The actual versions of update scripts do no longer need a manual configuration of the HOPS variable!

The documentation at DynDN.eS uses the term HOPS together with our update scripts. For all who are not familiar with this term I do explain it here a bit more in detail - always related to our service. Afterwards it should not be a problem to set the correct HOPS value in the update scripts.

In general a hop is point (router) on the way to a destination. The tool to check the hops is  traceroute  (or  tracert  on Windows). An example to determine the number of hops:

$> traceroute -n -q 1 google.com
traceroute to google.de (74.125.232.1), 30 hops max, 60 byte packets
 1 109.238.24.253 11.222 ms
 2 80.67.18.129 0.994 ms
 3 80.67.29.154 0.985 ms
 4 194.59.190.61 1.491 ms
 5 66.249.94.86 1.663 ms
 6 216.239.47.189 1.900 ms
 7 74.125.232.1 1.585 ms

There are 7 hops from the local computer to the destination “google.com”. Each hops represents a router (except the last one).

What do we call a router? A router is a machine with more than one network connection. So it can route data between the networks. In the example below you can see the incoming IP address of each of these routers. The outgoing address is impossible, but the last IP address is the one of the destination.

This ist the trick. We want to set the number of hops to the external ip address.

Maybe an example makes it more clear. Lets define that the internal network is 172.17.0.0/16. The (dsl) router has internal IP 172.16.0.1 and our computer has IP 172.16.0.2. Further lets define the external IP is 87.89.65.157 and we have a dynamic hostname example.us.dyndn.es created.

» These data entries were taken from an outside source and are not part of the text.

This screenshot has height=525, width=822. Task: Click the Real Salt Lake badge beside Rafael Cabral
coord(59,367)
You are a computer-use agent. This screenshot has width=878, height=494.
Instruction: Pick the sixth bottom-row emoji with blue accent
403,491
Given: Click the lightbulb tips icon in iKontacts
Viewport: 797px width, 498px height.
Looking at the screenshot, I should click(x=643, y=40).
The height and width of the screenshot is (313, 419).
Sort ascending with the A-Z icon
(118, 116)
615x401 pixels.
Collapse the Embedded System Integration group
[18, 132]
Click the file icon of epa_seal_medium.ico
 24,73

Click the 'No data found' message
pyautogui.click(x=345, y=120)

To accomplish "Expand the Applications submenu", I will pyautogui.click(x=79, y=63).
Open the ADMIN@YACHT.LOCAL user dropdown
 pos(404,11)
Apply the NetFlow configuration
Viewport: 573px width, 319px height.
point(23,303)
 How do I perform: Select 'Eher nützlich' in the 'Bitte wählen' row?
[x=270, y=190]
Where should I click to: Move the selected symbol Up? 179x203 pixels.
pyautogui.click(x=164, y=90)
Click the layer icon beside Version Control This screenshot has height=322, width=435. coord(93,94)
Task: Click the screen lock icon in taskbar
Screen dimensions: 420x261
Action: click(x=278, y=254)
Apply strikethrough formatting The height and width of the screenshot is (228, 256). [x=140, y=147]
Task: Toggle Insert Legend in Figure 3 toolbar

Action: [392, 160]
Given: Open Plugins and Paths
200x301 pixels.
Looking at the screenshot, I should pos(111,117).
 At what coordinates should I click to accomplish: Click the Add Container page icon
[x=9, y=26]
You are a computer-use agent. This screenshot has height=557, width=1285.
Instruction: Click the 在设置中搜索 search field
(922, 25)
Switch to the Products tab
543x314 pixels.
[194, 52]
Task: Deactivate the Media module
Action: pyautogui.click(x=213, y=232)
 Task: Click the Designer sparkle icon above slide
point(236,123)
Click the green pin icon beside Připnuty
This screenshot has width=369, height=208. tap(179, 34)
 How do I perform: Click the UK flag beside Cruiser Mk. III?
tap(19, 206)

Open a shell (command prompt):

$> traceroute -n -q 1 87.89.65.157
traceroute to 87.89.65.157 (87.89.65.157), 30 hops max, 60 byte packets 
 1 172.16.0.1 0.280 ms 
 2 87.89.65.157 1.027 ms

You see that the second hop - or better lets say the last hop - is exactly the external IP. So the value of 'HOPS' have to be set to 2 in this case.

In practice it works because we check the last good (saved) IP by using the option  -m 2  to limit the number of hops:

$> traceroute -n -q 1 -m 2 87.89.65.157
traceroute to 87.89.65.157 (87.89.65.157), 2 hops max, 60 byte packets
 1 172.16.0.1 0.280 ms
 2 87.89.65.157 1.027 ms

Determine carefully the output of the last two examples (hint: second line, “X” hops max). Otherwise all is exactly the same!

Back to the trick. If the dynamic IP was changed, the last hop (as destination) has a different IP against the last saved one - an update of the dynamic hostname have to be triggered by the script.

Just an example how the equivalent  tracert  works under Windows (note: we use the dynamic hostname instead of the IP address here):

C:\> tracert -d -h 2 example.us.dyndn.es
Tracing route to example.us.dyndn.es [87.89.65.157] over a maximum of 2 hops:
 
    1    5 ms    1 ms    <1 ms 172.16.0.1
    2    1 ms    1 ms    <1 ms 87.89.65.157 
 Trace complete. 

The options are different but do the same.

The decision to determine the external IP this way was done far in the past. We have had quite often a configuration with a (dsl) router and a server behind. The issue was that the functionality to use a dynamic DNS was different between router models and sometimes unusable. With this solution we can check the dynamic IP local and remote in any case.

Checking the IP internally before trying to update saves resources on web services. In our experience this process runs stable for the given scenario with very rarely exceptions.